14時を過ぎ、初めての中国語の授業が早めに終わった。いつもつるんでる新友は2人ともドイツ語選択、第1講義棟を出た私の周りには誰もいない。昼休みは留学やなんやかんやの説明会で潰れてしまったのでまだお昼ご飯に手をつけていない。また、か…と1人心の中で呟いて、不本意な両脚をおずおずと動かす。道の突き当たりにある生協に辿り着く。俺は今、何腹なんだ…? 自問自答しながらも歩みを進める。カレーは食べた。アメフト部との共同メニューのカツ丼も食べた。竜田チキン丼も食べた。丼系しか食べてない。しかし胃は、満腹中枢は、小麦粉を拒否する。今日は肉もお気に召さないらしい。魚か。魚なら… これだ。鯖の塩焼き定食。お腹が鳴る。正解のようだ。
本能に従うままに鯖の塩焼きをホットコーナーから奪い取り、米と味噌汁を注文する。野菜が不足しているが… まあいい。空いた食事スペースには物足りない1つの身体をひっそりとパイプ椅子に収め、ひと呼吸。いただきます。プレイボールが宣言された。

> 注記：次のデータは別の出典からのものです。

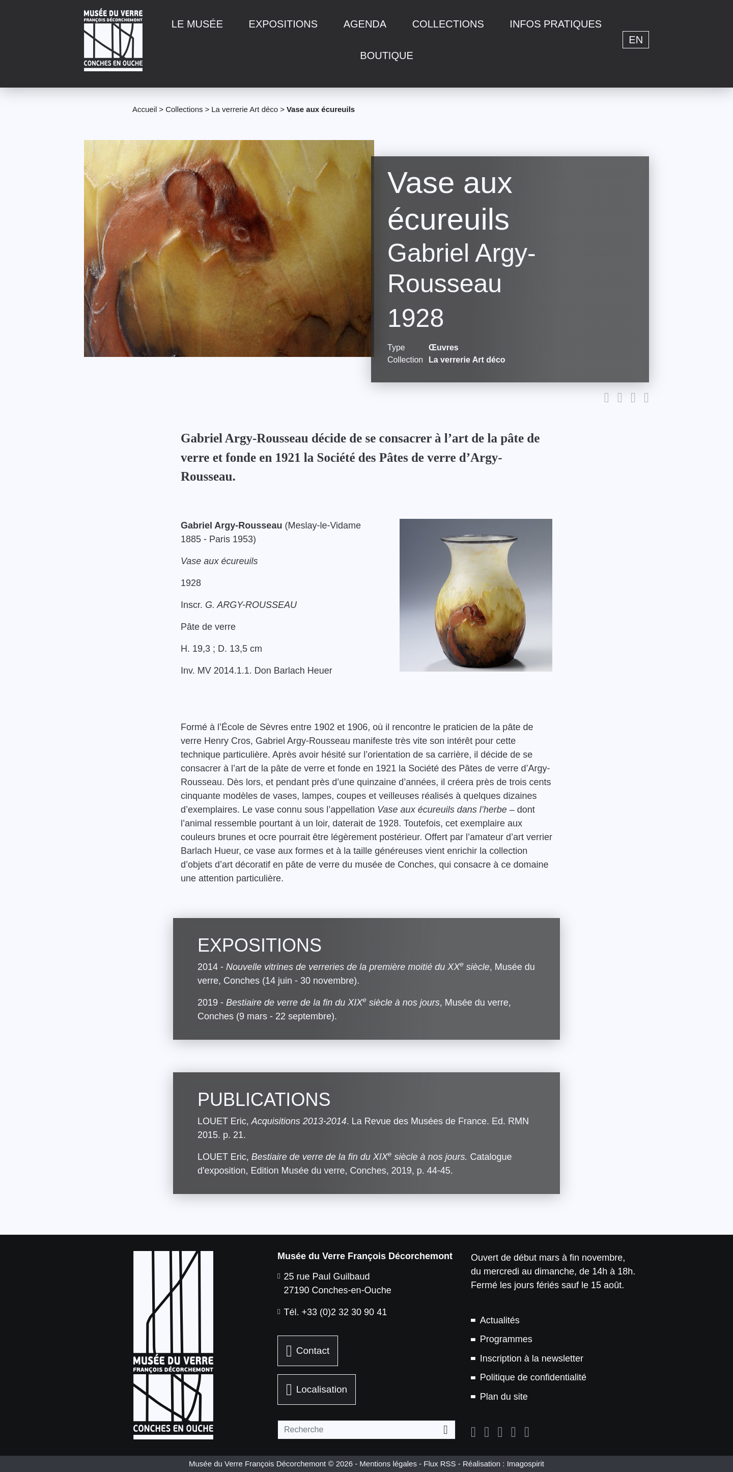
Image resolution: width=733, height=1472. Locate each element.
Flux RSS (440, 1463)
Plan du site (504, 1397)
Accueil (144, 109)
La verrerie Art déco (244, 109)
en (636, 39)
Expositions (283, 24)
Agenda (365, 24)
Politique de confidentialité (533, 1377)
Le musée (197, 24)
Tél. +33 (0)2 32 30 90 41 (335, 1312)
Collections (448, 24)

鯖の塩焼き。走攻守に隙のない理想的主菜。朝練もデイゲームもナイターゲームもきっちりこなすことのできる、しかし決して目立つことのない、味のある選手だ。サバは足も速いし、性格も骨がある。これはうまいことを言っているつもりなので感心してほしい。などと考えながらそのベテランに箸を持った手を伸ばす。ひと口。やはり骨がある。私は突然神妙な面持ちになる。

焼き魚につきものの骨。うまく切られていて骨をまとめて取れるようになっているのならキレイに食べられるのだが、そうでないときにどうすればいいのか、いまだに答えが出ていない。選択肢の1つ目は骨を箸でとってから食べる方法。これが最もベーシックなのかもしれないが、実際やってみると箸使いがなっていない為に細い皿の上が散らばった魚の繊維で見栄えが悪くなってしまう。こんな真似は誰も自分のことを見ていない状況とはいえここではできない。同様の理由で骨ごと口に入れて骨だけ出すという方法も不適切。となると最終手段である。骨を飲む。といってもそのまま飲み込むのはリスクが高い。骨を噛み砕く? 奥歯は細いものを処理するのに不向き。ならば前歯でちまちまと刻んでいくしかあるまい。これが僕の解答だ。

自問自答の果てで満足した僕は黙々と魚を味わい、骨を細かくしていくのであった。